Pada sistim pendidikan era parlementer siswa-murid benar-benar dididik dengan keteladanan perilaku para pendidik. Semangat kebangsaan (kenasionalan) tumbuh secara alamiah dari kesadaran sejarah. Bukan dengan rekayasa PMP, keseragaman pakaian (uniformitas). Seorang panelis dalam diskusi terbatas yang diselenggarakan KOMPAS pada pertengahan Agustus 2004, berucap “Dulu, sewaktu saya di SMA tahun 1954, sekelas dengan saya adalah anak Perdana Menteri, anak Kolonel, anak Letnan Kolonel dan anak Sersan. Kini tidak lagi : yang kaya ke sini, yang tengah ke sini, yang miskin ke sana. Sekarang ini sekolah bukan lagi pemersatu bangsa, tetapi pemersatu kelas sosial (KOMPAS, Sabtu, 25 September 2004, hal 4, Opini : ‘Pendidikan Elitis dengan Semangat Egaliter’).

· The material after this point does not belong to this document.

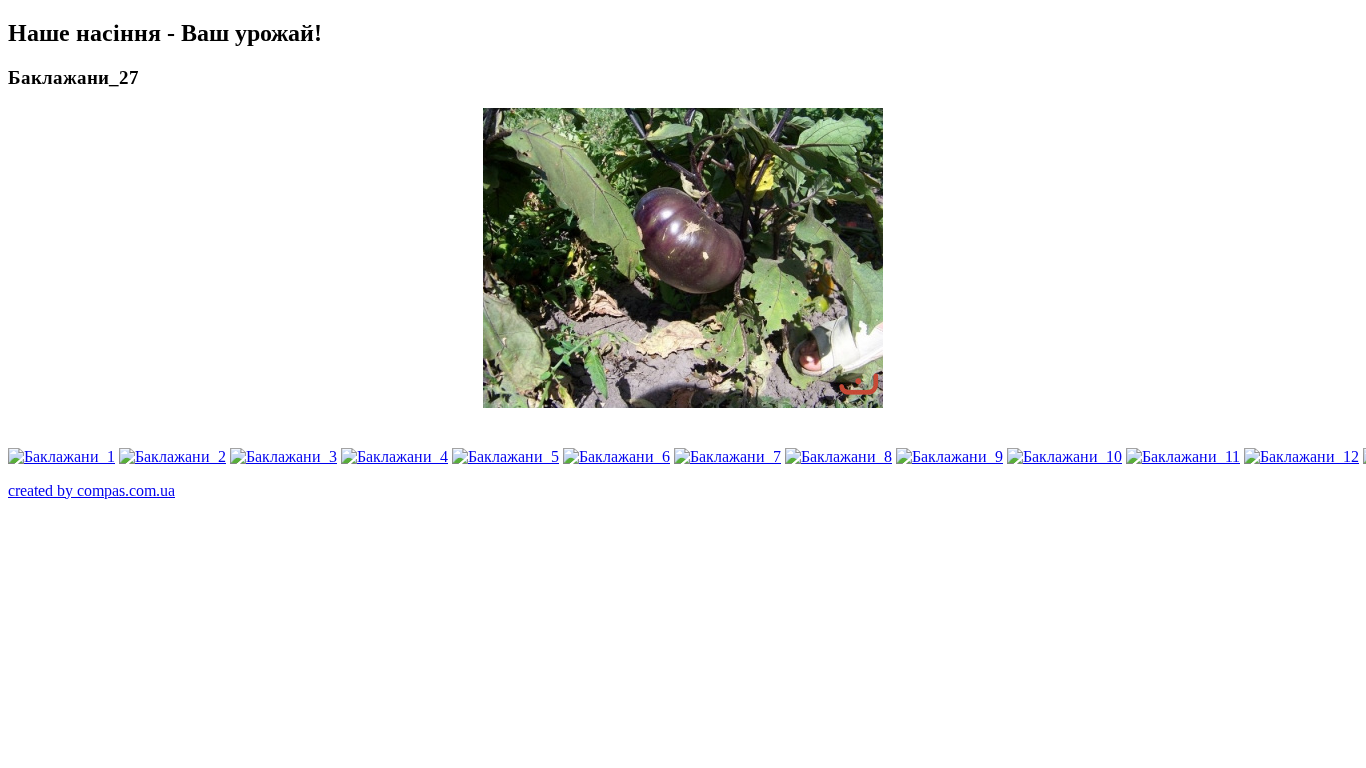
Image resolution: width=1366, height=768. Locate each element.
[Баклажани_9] (949, 456)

Disebutkan bahwa pada awal kemerdekaan, sistim pendidikan amat elitis, sangat ekslusif. Sistim pendidikan yang elitis amat menekankan pada kemampuan bernalar secara logis-empirik, juga menghimpun pengetahuan secara sistimatis. Kurikulum elitis hanya cocok untuk 30 persen siswa. Penggunaan kurikulum yang elitis ini harus segera diakhiri, dihentikan. Pendidikan elite harus berubah egaliter, melaksanakan pendidikan elitis berdasar meritokri.

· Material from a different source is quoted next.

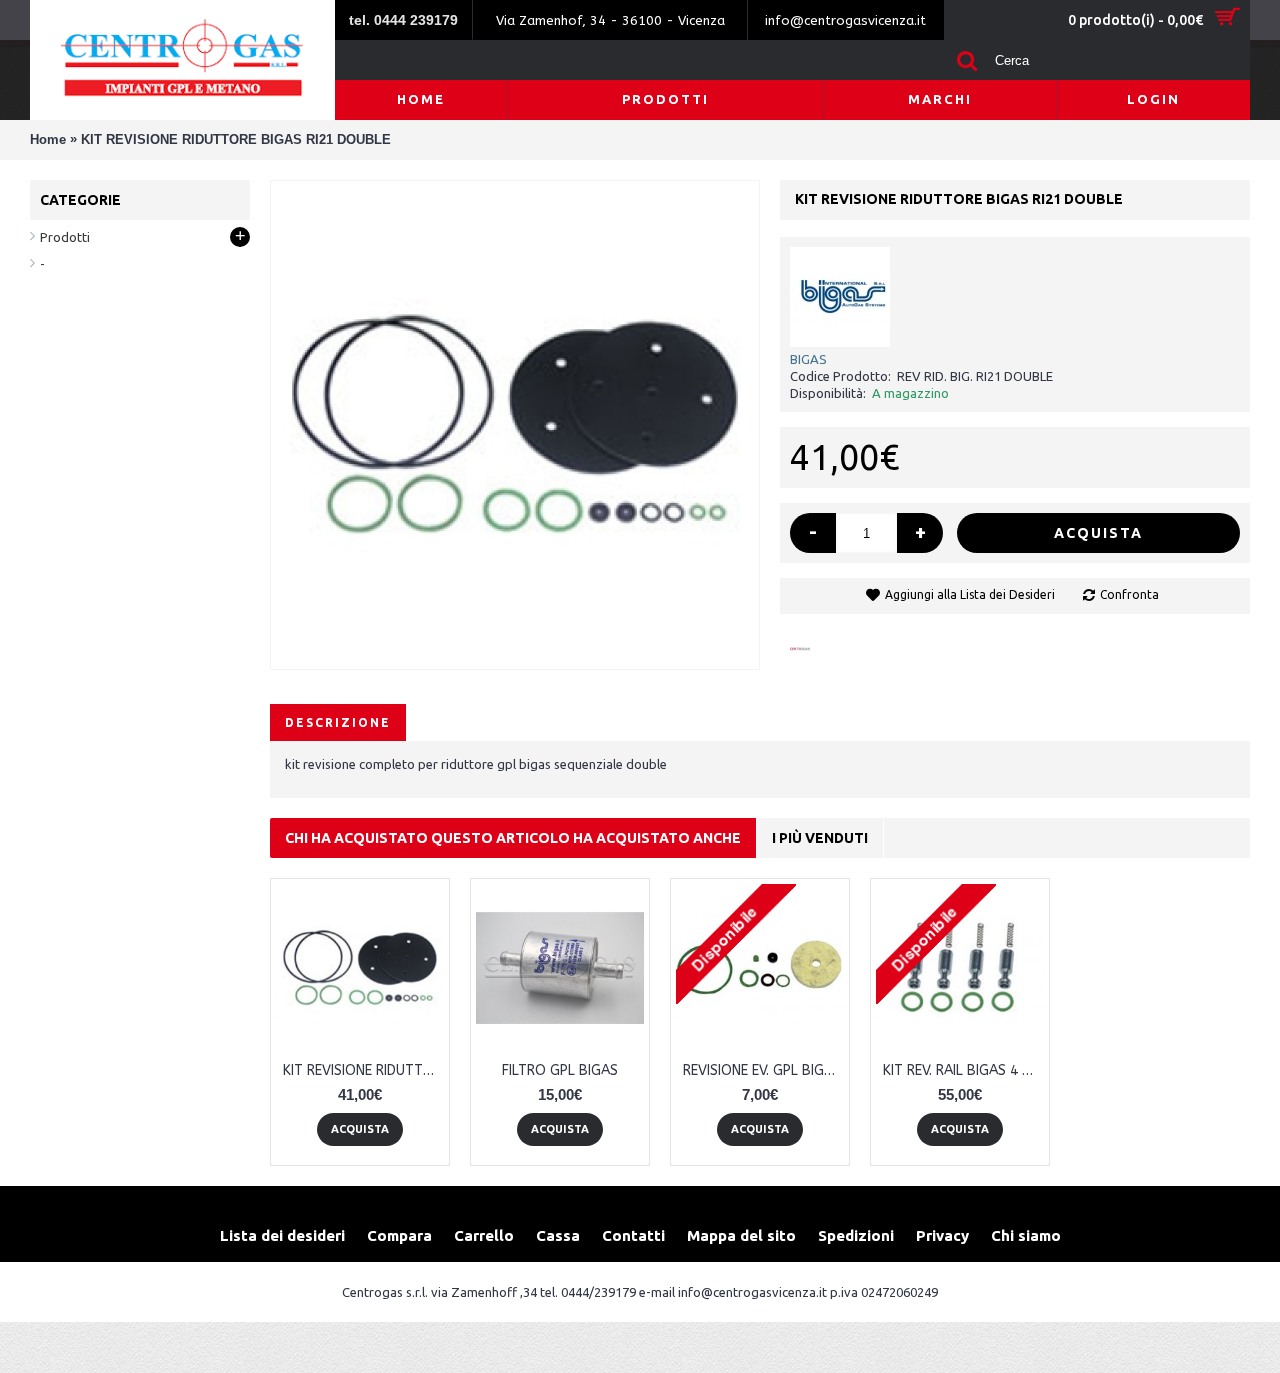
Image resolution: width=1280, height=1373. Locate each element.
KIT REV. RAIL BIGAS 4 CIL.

Tarik menarik dalam dunia pendidikan muncul karena perbedaan visi, misi dan kepentingan. Ada pihak yang menghendaki fungsi pendikan ialah untuk mencerdaskan bangsa, menjadi inovator, mengubah lingkungan, memberi sumbangan kepada kemajuan ekonomi dan seterusnya. Pihak lain memandang bahwa strategi pendidikan mestinya mengacu pada kemampuan dalam IPTEK untuk mengembangkan ekonomi. Pendidikan cukuplah menyajikan IPTEK dan ekonomi yang langsung mendapatkan pemenuhan kepentingan di bawah pusar/pinggul (perut dan kelamin versi Freud). Ilmu-ilmu humaniora tersingkir demi dunia pendidikan (KOMPAS, Sabtu, 25 September 2004, hal 9, Humaniora).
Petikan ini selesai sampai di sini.